From the class syllabus:
Week Three: NLP Tasks and Text Similarity
Week Three will cover Vector Semantics, Text Similarity, and Dimensionality Reduction. I will also go through a long list of sample NLP tasks (e.g., Information Extraction, Text Summarization, and Semantic Role Labeling) and introduce each of them briefly.
Reading this, I was thinking:
I want to enter a text, then compare other subsequent texts to it to see whether they are similar enough to warrant the same response.
Count words in each text and report the similarity as number of similar words?
Suppose an array of reference texts linked to potential output texts.
For each word in the new input:
If that word is in the reference text, add 1 to the similarity total.
If a word in the input text’s equivalence relations is in the equivalence relations of a word in the reference text, increment the similarity score.

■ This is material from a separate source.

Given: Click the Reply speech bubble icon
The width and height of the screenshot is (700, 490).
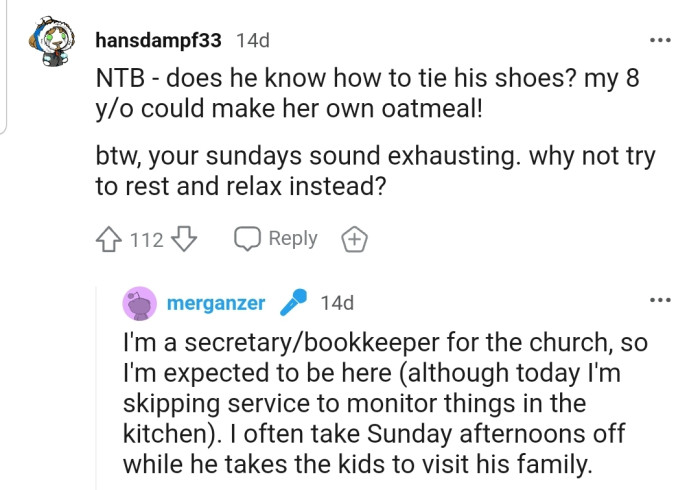Looking at the screenshot, I should [248, 240].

[Note: equivalence relations can be stored and retrieved in http://subbot.org/logicagent/ .]
Store the final similarity total for that reference text, go on to the next reference text, and repeat the steps above.
Choose the reference text with the highest similarity total to generate an output.
—-
Reference texts are trained, or copied and pasted, from the parents of my posts, say. My responses are linked to the reference texts that provoked my response.
Run the similarity algorithm on all the initial reference texts to see if some can be consolidated. (How to “consolidate”?)
—-
Just some thoughts provoked by looking at the syllabus. Does the class provide any useful programs I could plug into my app and play to give me a similarity score between two texts?